Task details
Rewrite the lines of the records below as a JSON list of strings, one string per line, skipping blank lines. Leave the pictures out of the answer.

::::::::::

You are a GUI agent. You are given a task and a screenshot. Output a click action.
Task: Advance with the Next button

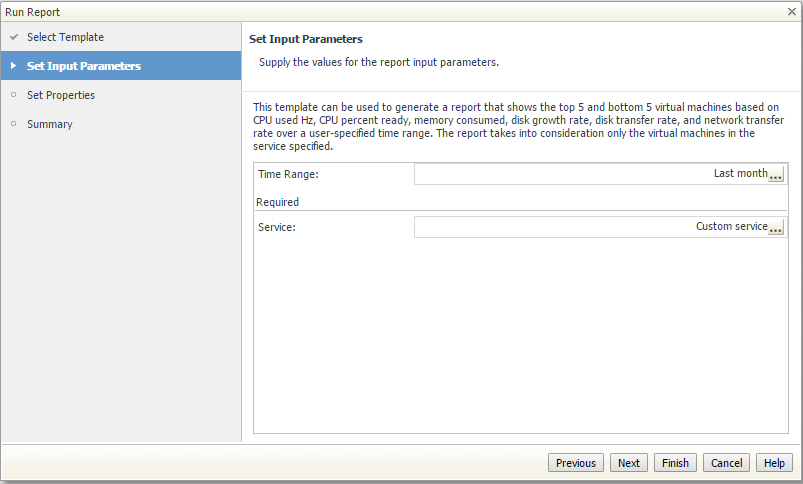click(628, 463)
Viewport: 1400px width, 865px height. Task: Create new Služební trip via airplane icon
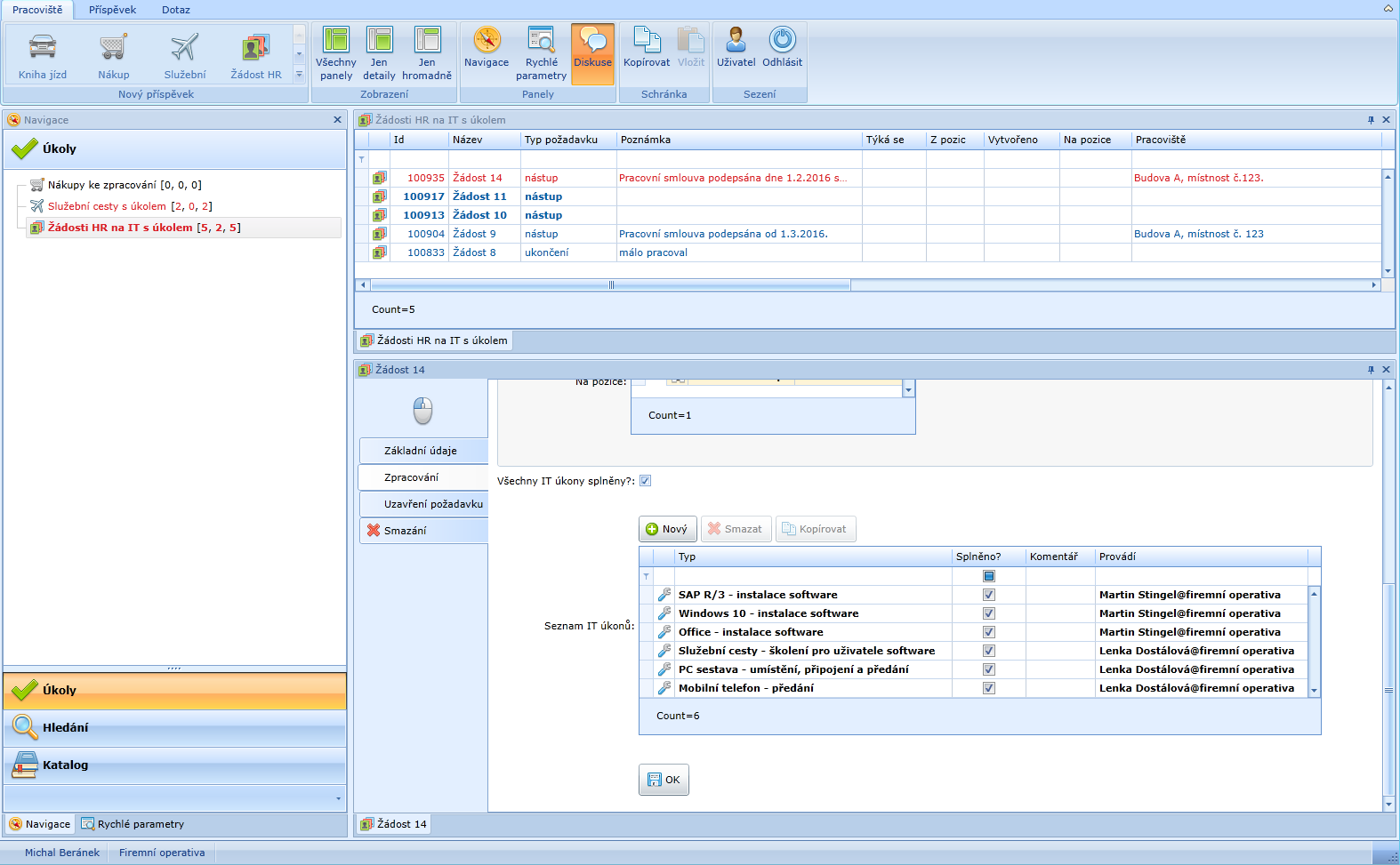[x=184, y=46]
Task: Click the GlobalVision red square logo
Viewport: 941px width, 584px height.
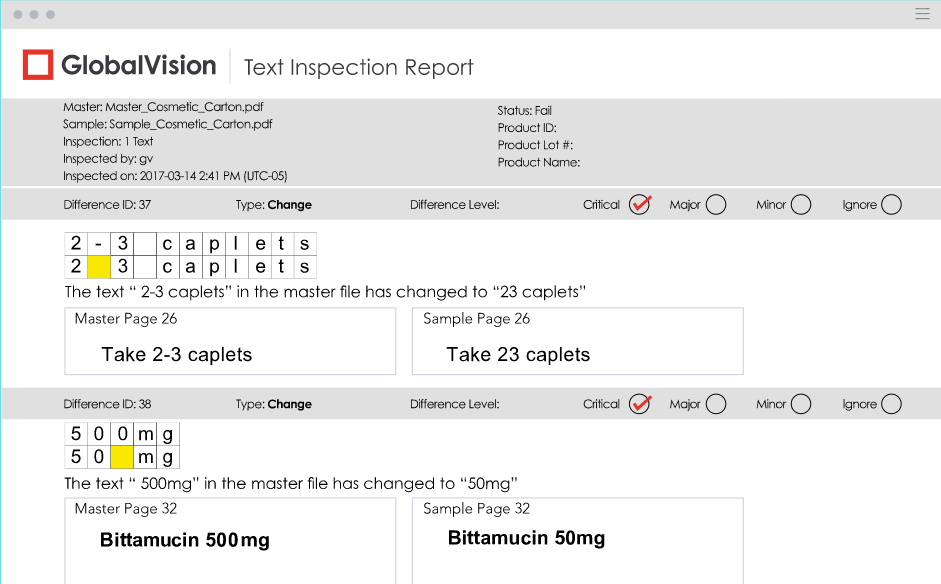Action: [38, 65]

::::::::::

Task answer
[
  "You are a GUI agent. You are given a task and a screenshot. Output a click action.",
  "Task: Advance with the Next button",
  "click(628, 463)",
  "Viewport: 1400px width, 865px height. Task: Create new Služební trip via airplane icon",
  "[x=184, y=46]",
  "Task: Click the GlobalVision red square logo",
  "Viewport: 941px width, 584px height.",
  "Action: [38, 65]"
]